- **DIRECTIONS**
Reproduce the listing below line for line, keeping every word, number, and symbol unchanged.

- **DATASET EXCERPTS**

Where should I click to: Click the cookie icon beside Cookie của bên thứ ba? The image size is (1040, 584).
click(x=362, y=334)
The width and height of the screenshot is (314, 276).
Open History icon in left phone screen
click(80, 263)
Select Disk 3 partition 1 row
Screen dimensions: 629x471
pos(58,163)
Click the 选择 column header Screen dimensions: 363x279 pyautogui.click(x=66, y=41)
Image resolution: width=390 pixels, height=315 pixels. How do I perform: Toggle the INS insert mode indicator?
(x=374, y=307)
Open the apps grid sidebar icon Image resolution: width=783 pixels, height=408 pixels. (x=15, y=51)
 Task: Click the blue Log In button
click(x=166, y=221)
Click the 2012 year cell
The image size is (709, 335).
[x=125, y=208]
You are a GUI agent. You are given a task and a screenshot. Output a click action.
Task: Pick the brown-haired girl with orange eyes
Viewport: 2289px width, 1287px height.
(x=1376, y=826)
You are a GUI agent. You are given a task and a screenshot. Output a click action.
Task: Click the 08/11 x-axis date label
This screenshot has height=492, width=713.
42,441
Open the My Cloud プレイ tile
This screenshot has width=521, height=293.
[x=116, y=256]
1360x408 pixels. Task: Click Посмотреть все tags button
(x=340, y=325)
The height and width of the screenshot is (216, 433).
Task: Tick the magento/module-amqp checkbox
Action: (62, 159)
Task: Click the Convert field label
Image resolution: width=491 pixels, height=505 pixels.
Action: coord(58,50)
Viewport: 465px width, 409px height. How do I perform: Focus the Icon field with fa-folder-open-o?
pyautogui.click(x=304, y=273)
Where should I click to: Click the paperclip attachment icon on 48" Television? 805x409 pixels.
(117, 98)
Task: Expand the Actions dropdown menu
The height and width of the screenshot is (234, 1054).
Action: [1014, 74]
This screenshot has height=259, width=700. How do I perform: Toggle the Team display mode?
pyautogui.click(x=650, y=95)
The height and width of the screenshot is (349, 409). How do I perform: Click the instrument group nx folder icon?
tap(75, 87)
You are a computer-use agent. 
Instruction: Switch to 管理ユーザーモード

- **RESULT OF THIS TASK**
Where should I click to: Click the cookie icon beside Cookie của bên thứ ba? The image size is (1040, 584).
click(x=362, y=334)
The width and height of the screenshot is (314, 276).
Open History icon in left phone screen
click(80, 263)
Select Disk 3 partition 1 row
Screen dimensions: 629x471
pos(58,163)
Click the 选择 column header Screen dimensions: 363x279 pyautogui.click(x=66, y=41)
Image resolution: width=390 pixels, height=315 pixels. How do I perform: Toggle the INS insert mode indicator?
(x=374, y=307)
Open the apps grid sidebar icon Image resolution: width=783 pixels, height=408 pixels. (x=15, y=51)
 Task: Click the blue Log In button
click(x=166, y=221)
Click the 2012 year cell
The image size is (709, 335).
[x=125, y=208]
You are a GUI agent. You are given a task and a screenshot. Output a click action.
Task: Pick the brown-haired girl with orange eyes
Viewport: 2289px width, 1287px height.
(x=1376, y=826)
You are a GUI agent. You are given a task and a screenshot. Output a click action.
Task: Click the 08/11 x-axis date label
This screenshot has height=492, width=713.
42,441
Open the My Cloud プレイ tile
This screenshot has width=521, height=293.
[x=116, y=256]
1360x408 pixels. Task: Click Посмотреть все tags button
(x=340, y=325)
The height and width of the screenshot is (216, 433).
Task: Tick the magento/module-amqp checkbox
Action: (62, 159)
Task: Click the Convert field label
Image resolution: width=491 pixels, height=505 pixels.
Action: coord(58,50)
Viewport: 465px width, 409px height. How do I perform: Focus the Icon field with fa-folder-open-o?
pyautogui.click(x=304, y=273)
Where should I click to: Click the paperclip attachment icon on 48" Television? 805x409 pixels.
(117, 98)
Task: Expand the Actions dropdown menu
The height and width of the screenshot is (234, 1054).
Action: [1014, 74]
This screenshot has height=259, width=700. How do I perform: Toggle the Team display mode?
pyautogui.click(x=650, y=95)
The height and width of the screenshot is (349, 409). How do I perform: Click the instrument group nx folder icon?
tap(75, 87)
You are a computer-use agent. 
Instruction: Switch to 管理ユーザーモード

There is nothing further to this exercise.